Es ist mir so peinlich, aber ich muss beichten, dass mein Freund Jim ein politisch unkorrekter Gedankenterrorist ist. Als ich ihn vor 9 Monaten bei einer Reportage über die Tafeln kennen lernte, habe ich mich prompt in ihn verliebt. Ein sozial engagierter Besserverdiener mit ökologisch wertvollem Lebensstil, das ist schon eine passende Partie für eine grüne Weltenbummlerin und Journalistendarstellerin mit Vielfliegerbonus. Insgeheim hoffte ich natürlich auch, mein neuer Lebensabschnittsgefährte würde mich auch in dem ewigen Ringen gegen das Böse, CO2 in der Atmosphäre und allgemein der Weltrettung klimaneutral unterstützen. Aber all meine ökologisch bourgeoisen Hoffnungen sind durch sein rassistisches Vernunftgehabe zu Staub zerfallen.
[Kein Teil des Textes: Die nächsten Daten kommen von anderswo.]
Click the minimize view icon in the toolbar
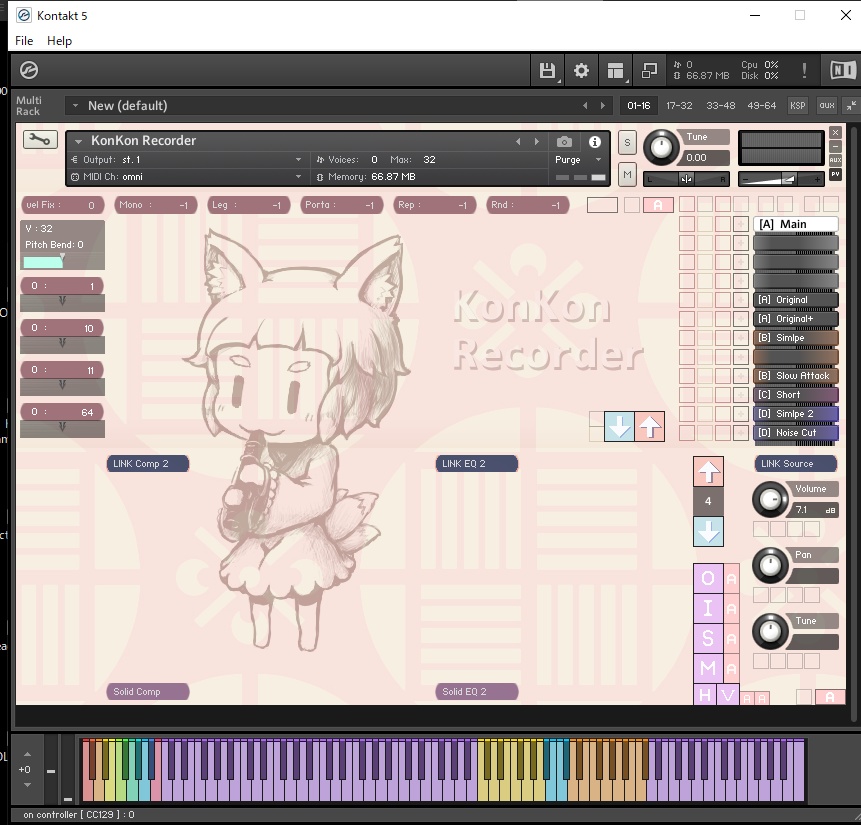This screenshot has width=861, height=825. pos(650,70)
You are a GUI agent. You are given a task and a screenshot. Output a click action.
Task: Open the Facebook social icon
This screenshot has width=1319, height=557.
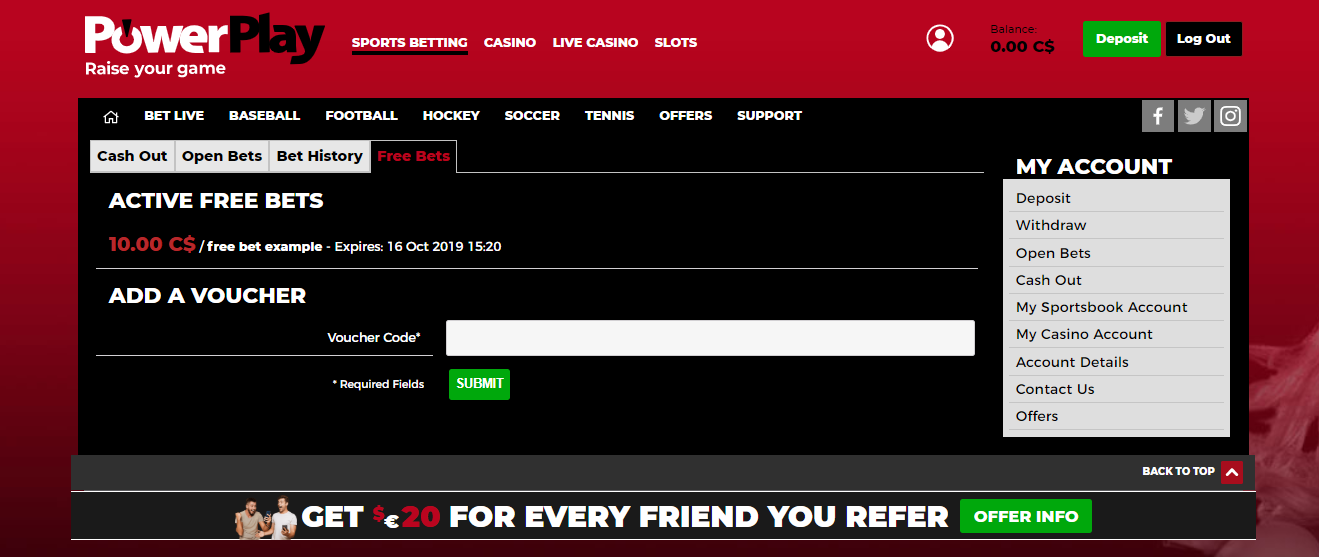1157,116
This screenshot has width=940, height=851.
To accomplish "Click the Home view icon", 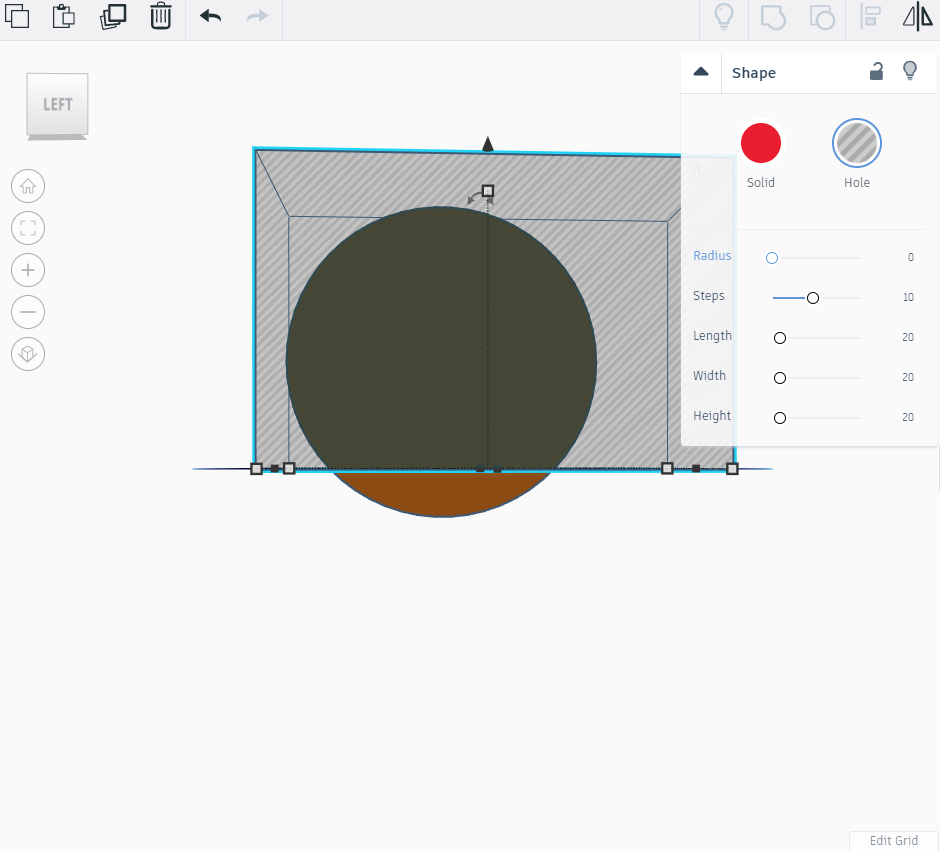I will [x=28, y=186].

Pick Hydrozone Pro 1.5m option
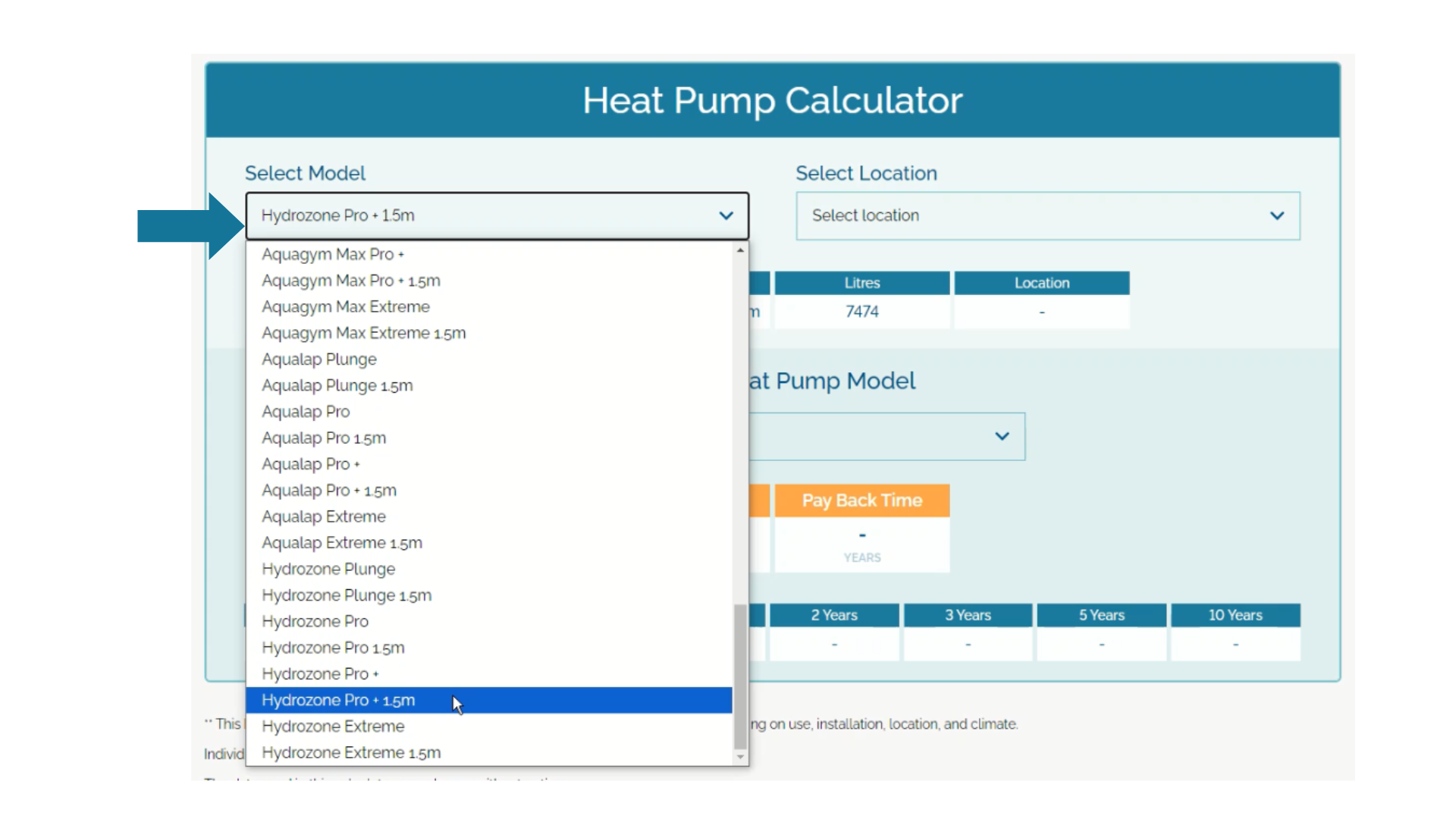pyautogui.click(x=332, y=647)
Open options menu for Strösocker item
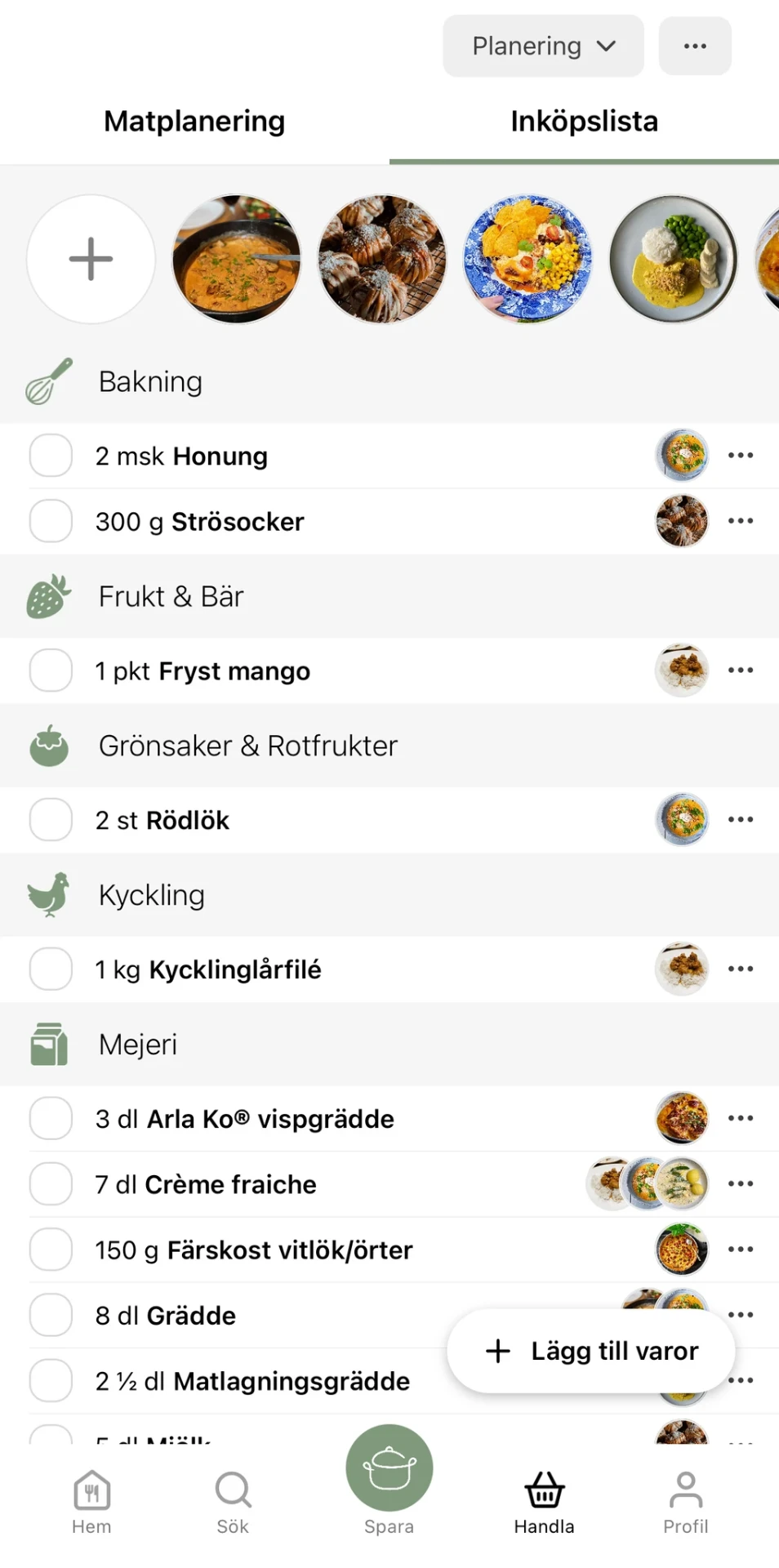The width and height of the screenshot is (779, 1568). click(740, 521)
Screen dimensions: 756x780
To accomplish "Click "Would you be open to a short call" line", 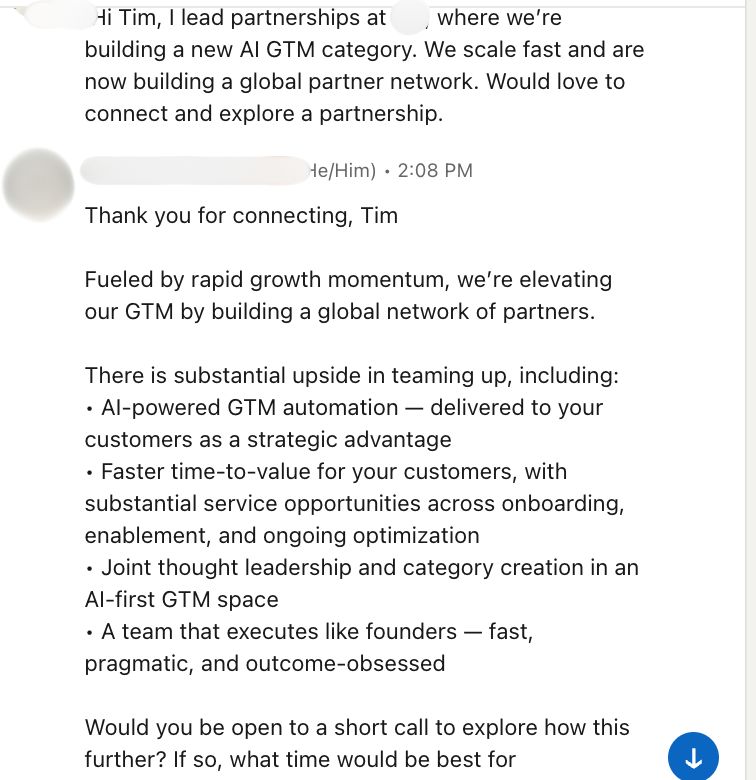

Schier sprachlos machte mich, als er während eines von mir aufgenötigten Fernsehabends die Nachrichten im Staatsfunk als Propaganda bezeichnete – als wenn die qualitativ regierungstreuen Medien lügen würden! Nein, sie berichten immer die offizielle Wahrheit, die eben viele gewinnorientierte Gesichter hat. Außerdem ist es nicht gut für den braven Bürger, wenn er mit politisch unkorrekten Realitäten konfrontiert wird - denn nicht sein kann, was nicht sein darf!
Der nächste Schock ließ nicht lange auf sich warten. Jim bezweifelte die Erbschuld des weißen Mannes! Dabei ist sein Vater doch Afroamerikaner und er gehört damit doch selbst zur modischen Opfergruppe. Dann erwähnte dieser Wolf im Schafspelz noch, dass man nur vom einzelnen Individuum und dessen Taten ausgehen kann und er jede Person, die Menschen nach ihrer Hauptpigmentierung oder Herkunft beurteilt für einen faschistoiden Idioten hält. Außerdem werde der wahre Antirassismus damit von einigen nicht allzu cleveren Opportunisten missbraucht, die mit ihren stupiden Ansichten richtig Kasse machen würden. Das sei ungefähr so, als wenn man die Sklaverei dadurch bekämpfen wollte, dass man die Abkömmlinge ehemaliger Sklavenhalter versklavte.
Oh Gott, dachte ich, ein Verschwörungsmystiker oder gar ein Agent der zionistisch-basisdemokratischen Weltverschwörung. Also sah ich ihn ernst an, so wie ich es im Kurs ‚Wie bekämpfe ich falsche Meinungen‘ für Arme gelernt habe und fragte ihn, ob er ein Nazi sei. Frei von jeglichem Schuldbewusstsein sah er mich verwundert an und lachte dann laut. Das brachte mich richtig zum Ausrasten und ich redete drei Tage nichts mit ihm.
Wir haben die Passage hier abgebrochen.